Far be it from us to ruin an admittedly great story, but let's be real about the Tim Tebow plaudits being thrown around after the Broncos' 18-15 comeback over the Dolphins on Sunday. Tebow certainly deserves some of the credit, but not the massive outpouring of praise that is being thrown his way.
The Win Probability chart at advancednflstats.com for this game tells the true story of what happened. When Tebow took over on his own 20-yard line down 15 points with 5:23 left, both Broncos and Dolphins fans were leaving the stadium in Miami, and they weren't wrong to do so. The Broncos' chances of winning were estimated to be around 1 percent. Tebow proceeded to lead his most impressive drive of the day, going 80 yards in eight plays, throwing a five-yard touchdown pass to Demaryius Thomas.
For all that work, the Broncos' chances of winning had improved all the way to … 2 percent. Teams with an eight-point lead that are about to receive the kickoff simply don't lose very frequently; it takes an expected onside kick to pick it up, and teams recover expected onside kicks only about 20 percent of the time. When the Broncos were able to recover the kick, their win expectancy improved to 12 percent; the onside kick was six times more valuable than Tebow's drive. If that figure seems low, consider that the Broncos still needed to drive 50 yards, score, pick up a two-point conversion, and then win in overtime. They had momentum in their favor, but so have plenty of other teams in this scenario who haven't been able to pick up the W.
Tebow then proceeded to take advantage of a short field. Starting on his own 44-yard line, Tebow drove the team 56 yards in 10 plays, highlighted by a gorgeous 28-yard throw to (and equally impressive catch from) Daniel Fells. After that, Denver converted the two-pointer on a Tebow run1 and the Broncos' win expectancy was pushed all the way up to 46 percent. They'd made an incredible comeback, but they were still underdogs heading into overtime.

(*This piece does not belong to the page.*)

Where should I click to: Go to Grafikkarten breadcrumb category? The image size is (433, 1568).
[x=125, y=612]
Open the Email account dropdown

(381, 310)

After they won the overtime coin toss and traded possessions with the Broncos, the Dolphins remained favorites. When Daniel Thomas converted a second-and-2 to give the Dolphins a new set of downs on their own 43-yard line, the Dolphins only needed to travel about 25 more yards to pick up a game-winning field goal. They win an estimated 67 percent of the time in that situation.
That, of course, led to the final dramatic swing. Broncos linebacker D.J. Williams sacked Matt Moore on the ensuing play, producing a single-play swing that was bigger than any of Tebow's drives. The Broncos went from a win expectancy of 33 percent to 78 percent by recovering the fumble, and while they proceeded to gain only two yards on the subsequent drive, they converted another short field into points to win the game.
On Sunday, Tim Tebow was given a total of 15 possessions. Four of them started with 56 yards or less to go for an offensive touchdown. Not coincidentally, of the four, three were his final three drives, and he produced a total of 11 points on those drives. His other 11 drives all started deep in his own territory, with six of them beginning on the 20-yard line and only one beyond the 25 (a drive that started on the Miami 41 that resulted in a missed field goal). Ten of those drives resulted in eight punts, a missed field goal, and a fumble. They gained, on average, less than 12 yards.
This isn't a one-week trend, either. When he came in against the Chargers last Sunday, Tebow started with three consecutive drives inside his own 31-yard line. The Broncos punted on all three drives. On the ensuing two possessions, though, Tebow started from his own 49-yard line and the San Diego 41-yard line. With the short fields, he proceeded to score two touchdowns. It can't be much simpler.
A lot of what we're crediting to Tim Tebow is actually the impact of things that are totally out of his control, a combination of field position, defensive turnovers, and a miracle on special teams. He deserves some of the plaudits that have come his way over the past two Sundays. Just not all of them.